Dataset entries:
=== Begin Enclosure ===

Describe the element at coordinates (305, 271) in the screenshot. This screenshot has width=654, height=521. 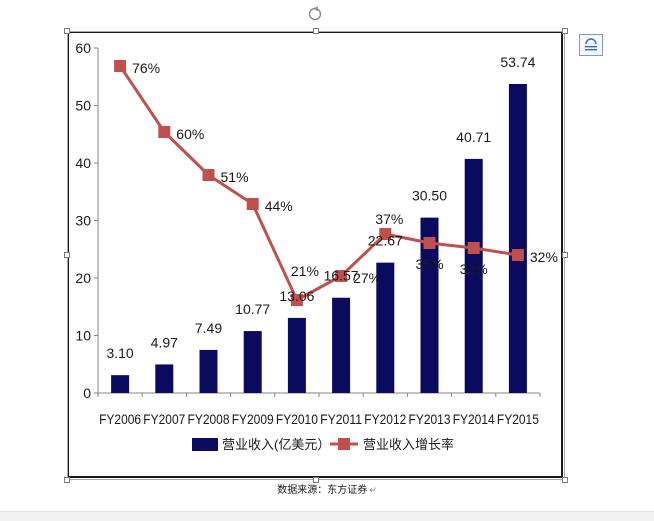
I see `growth-rate-label: 21%` at that location.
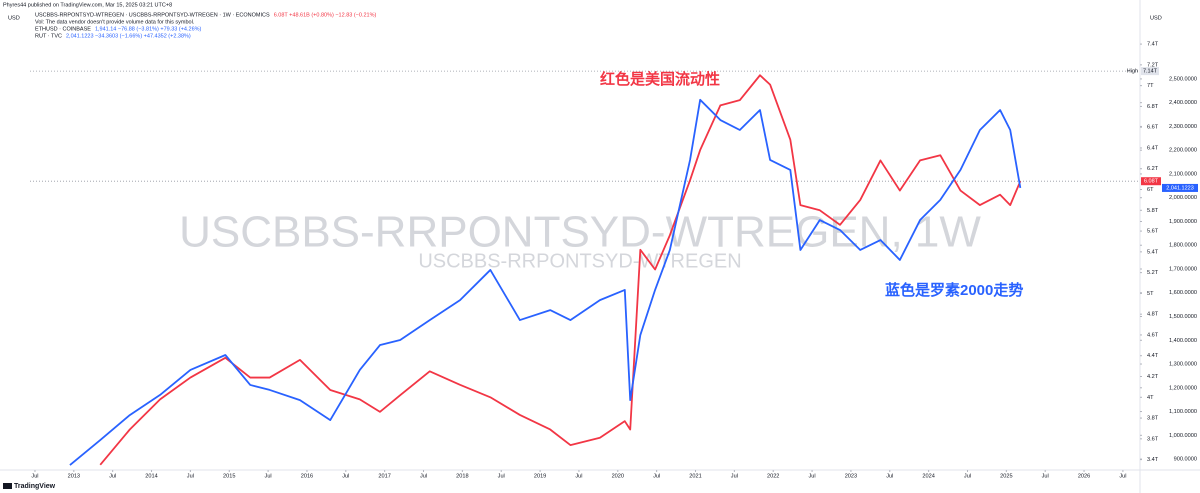  Describe the element at coordinates (580, 261) in the screenshot. I see `watermark-sub: USCBBS-RRPONTSYD-WTREGEN` at that location.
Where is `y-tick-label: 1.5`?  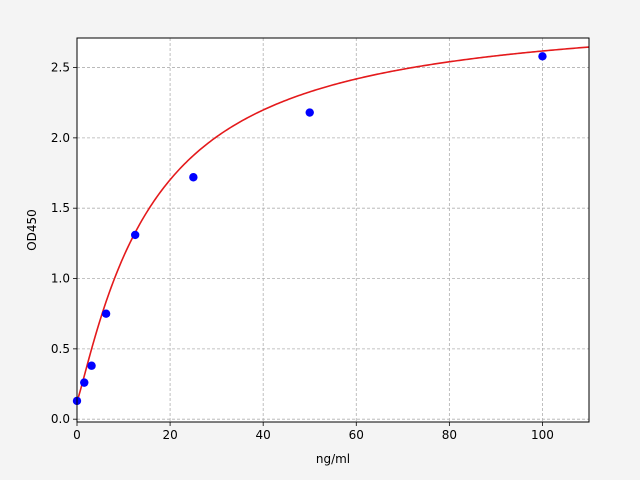
y-tick-label: 1.5 is located at coordinates (60, 208).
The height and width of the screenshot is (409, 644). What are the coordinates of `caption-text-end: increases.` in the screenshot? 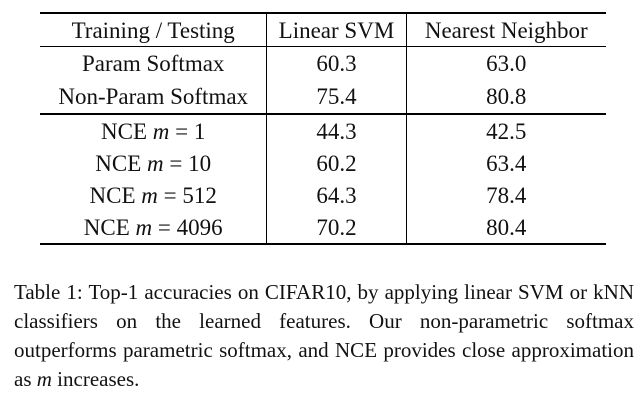 It's located at (98, 379).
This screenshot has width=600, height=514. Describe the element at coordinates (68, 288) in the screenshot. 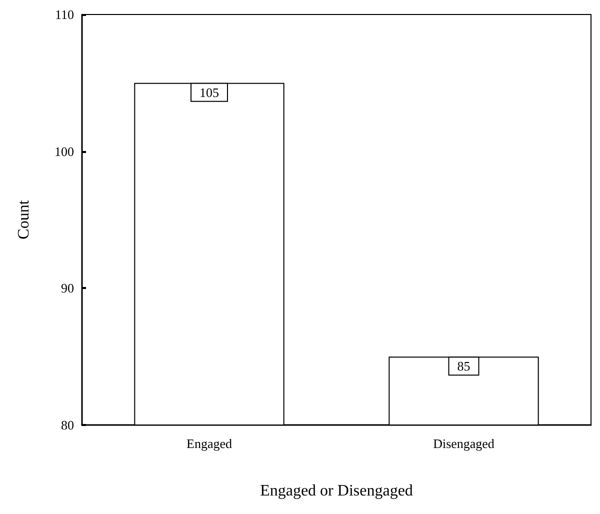

I see `y-tick-label: 90` at that location.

=== End Enclosure ===

→ Exercise instructions: Rewrite the data from the line containing "This screenshot has width=600, height=514." through the end, changing "screenshot" to "image" and leaving everything else as it is. Omit the pictures.

→ Solution:
This image has width=600, height=514. Describe the element at coordinates (68, 288) in the image. 

I see `y-tick-label: 90` at that location.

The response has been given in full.